The mobile parts are rated between 15 watts and 35 watts. AMD is not currently announcing Bristol Ridge for the AM4 platform and higher TDPs. We have no word on when those will hit the scene, but it certainly will not be within the next month. AMD is focused on these low TDPs as it is an area that they have not truly broken into. It also is not easy to design a chip that can handle TDP ranges that go from 15 watts up to 95 watts. So AMD aimed these parts at the lower TDPs to try to gain some much needed marketshare in an area where margins are still very respectable. My guess is that AMD will probably provide Bristol Ridge for AM4 at around a 65 watt TDP, which looks to be about the highest they can push these products without suffering some real issues with power and maintaining high clockspeeds.
The basics of Bristol Ridge is that it is comprised of two Excavator modules (4 cores), eight GCN cores (512 stream units), and an integrated south bridge. It is a full SoC in that it has everything it needs to run a PC. It is also AMD’s second HSA 1.0 compliant part (the first being Carrizo). It features the 124 bit DDR3/DDR4 memory controller with speeds up to DDR4-2400. What is perhaps a little disheartening is that it features only 12 PCI-E 3.0 lanes.
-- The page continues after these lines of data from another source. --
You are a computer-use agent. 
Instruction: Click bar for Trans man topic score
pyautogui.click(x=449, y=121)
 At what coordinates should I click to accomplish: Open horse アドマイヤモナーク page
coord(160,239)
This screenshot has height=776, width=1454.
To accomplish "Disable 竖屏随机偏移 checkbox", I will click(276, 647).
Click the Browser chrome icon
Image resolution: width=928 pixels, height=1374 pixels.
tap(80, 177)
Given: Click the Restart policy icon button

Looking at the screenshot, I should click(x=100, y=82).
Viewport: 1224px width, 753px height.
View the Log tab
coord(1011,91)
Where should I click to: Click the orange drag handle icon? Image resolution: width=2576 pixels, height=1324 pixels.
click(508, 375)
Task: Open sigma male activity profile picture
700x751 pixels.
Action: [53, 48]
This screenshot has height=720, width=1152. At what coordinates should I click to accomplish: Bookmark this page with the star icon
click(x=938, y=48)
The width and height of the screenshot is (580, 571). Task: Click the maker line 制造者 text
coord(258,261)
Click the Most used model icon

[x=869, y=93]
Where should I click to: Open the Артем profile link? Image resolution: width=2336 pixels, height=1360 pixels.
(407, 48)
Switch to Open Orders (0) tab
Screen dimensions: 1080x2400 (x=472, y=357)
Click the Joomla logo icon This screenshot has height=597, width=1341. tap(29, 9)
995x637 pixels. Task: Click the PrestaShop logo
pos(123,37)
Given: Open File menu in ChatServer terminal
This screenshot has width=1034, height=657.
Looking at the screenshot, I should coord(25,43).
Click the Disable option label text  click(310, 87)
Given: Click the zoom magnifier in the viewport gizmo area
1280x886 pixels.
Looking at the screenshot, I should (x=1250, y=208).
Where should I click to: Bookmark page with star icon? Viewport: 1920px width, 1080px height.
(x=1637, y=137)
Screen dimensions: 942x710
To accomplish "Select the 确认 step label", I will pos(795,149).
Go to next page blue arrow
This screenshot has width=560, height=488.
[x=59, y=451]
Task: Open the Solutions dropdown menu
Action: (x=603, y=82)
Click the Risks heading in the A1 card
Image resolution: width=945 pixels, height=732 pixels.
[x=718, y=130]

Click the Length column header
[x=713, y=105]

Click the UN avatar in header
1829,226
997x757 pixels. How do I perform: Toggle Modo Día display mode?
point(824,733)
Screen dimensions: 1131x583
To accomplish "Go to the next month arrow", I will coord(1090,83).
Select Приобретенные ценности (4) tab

This may be perfectly fine for the mobile market, but it will likely limit the AM4 platform to 8 usable lanes off of the APU (much like the current X4 845 on the FM2+ platform).
The FX, A12, and A10 APUs are positioned for the midrange and higher end laptop market. These will include 15 and 35 watt parts that have the most aggressive clocks and support for DDR4-2400 memory. The A9, A6, and E2 APUs are positioned for the entry and lower midrange markets with support for up to DDR4-2133 memory and clocks focused on far surpassing those of last year’s parts in this sector.
These APUs all feature the latest UVD 6.0 unit which has VP9 and H.265/HEVC support. AMD has focused on getting these formats to play back at the necessary resolutions and rates while sipping power.